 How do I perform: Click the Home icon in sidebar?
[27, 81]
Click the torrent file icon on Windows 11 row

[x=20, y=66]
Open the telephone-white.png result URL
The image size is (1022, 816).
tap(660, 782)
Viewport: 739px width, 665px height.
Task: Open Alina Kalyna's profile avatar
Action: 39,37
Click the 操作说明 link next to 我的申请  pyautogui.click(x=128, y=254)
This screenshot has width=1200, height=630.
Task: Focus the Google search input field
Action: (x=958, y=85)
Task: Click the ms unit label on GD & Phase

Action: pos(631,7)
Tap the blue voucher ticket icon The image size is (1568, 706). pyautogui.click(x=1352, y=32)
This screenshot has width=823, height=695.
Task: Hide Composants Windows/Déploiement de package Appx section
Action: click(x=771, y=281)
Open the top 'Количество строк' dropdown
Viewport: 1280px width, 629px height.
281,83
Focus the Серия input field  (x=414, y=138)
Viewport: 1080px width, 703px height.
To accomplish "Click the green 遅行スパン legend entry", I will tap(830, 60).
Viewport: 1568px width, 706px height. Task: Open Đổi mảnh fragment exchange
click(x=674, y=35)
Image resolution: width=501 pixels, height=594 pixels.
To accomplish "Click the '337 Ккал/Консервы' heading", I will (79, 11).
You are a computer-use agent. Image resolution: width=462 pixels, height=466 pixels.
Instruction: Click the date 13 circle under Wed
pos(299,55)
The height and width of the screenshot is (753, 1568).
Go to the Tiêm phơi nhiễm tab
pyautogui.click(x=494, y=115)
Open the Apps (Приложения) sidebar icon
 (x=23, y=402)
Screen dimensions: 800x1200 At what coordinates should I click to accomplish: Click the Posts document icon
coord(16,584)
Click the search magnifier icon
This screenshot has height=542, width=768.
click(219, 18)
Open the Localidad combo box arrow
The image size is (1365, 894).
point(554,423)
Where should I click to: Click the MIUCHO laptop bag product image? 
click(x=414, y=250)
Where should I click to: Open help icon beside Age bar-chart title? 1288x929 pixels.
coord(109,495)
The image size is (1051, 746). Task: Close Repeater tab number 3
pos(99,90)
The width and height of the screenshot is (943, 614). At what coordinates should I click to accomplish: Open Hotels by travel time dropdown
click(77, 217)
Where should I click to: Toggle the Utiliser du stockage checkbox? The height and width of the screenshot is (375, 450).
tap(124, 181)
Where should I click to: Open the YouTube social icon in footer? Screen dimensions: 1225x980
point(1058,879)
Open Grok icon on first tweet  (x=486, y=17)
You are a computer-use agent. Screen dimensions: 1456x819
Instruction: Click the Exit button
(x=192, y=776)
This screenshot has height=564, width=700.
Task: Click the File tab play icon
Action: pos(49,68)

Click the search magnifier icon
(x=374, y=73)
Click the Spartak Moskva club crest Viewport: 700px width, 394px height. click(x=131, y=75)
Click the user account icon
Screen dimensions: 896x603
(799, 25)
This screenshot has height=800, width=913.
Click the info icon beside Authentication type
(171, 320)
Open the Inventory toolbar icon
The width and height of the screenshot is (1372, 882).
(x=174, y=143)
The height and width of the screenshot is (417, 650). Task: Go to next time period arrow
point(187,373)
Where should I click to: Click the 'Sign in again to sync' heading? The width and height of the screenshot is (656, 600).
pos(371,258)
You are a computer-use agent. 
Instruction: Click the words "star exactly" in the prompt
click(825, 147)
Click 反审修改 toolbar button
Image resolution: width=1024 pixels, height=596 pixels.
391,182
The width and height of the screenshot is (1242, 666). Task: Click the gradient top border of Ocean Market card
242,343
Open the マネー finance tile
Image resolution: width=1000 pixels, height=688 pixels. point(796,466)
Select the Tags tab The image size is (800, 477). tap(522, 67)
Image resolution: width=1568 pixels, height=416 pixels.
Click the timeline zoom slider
------------------------------------
Exercise prompt: If a line of the records above contains the word "will", count it; give only the total.

Solution: 2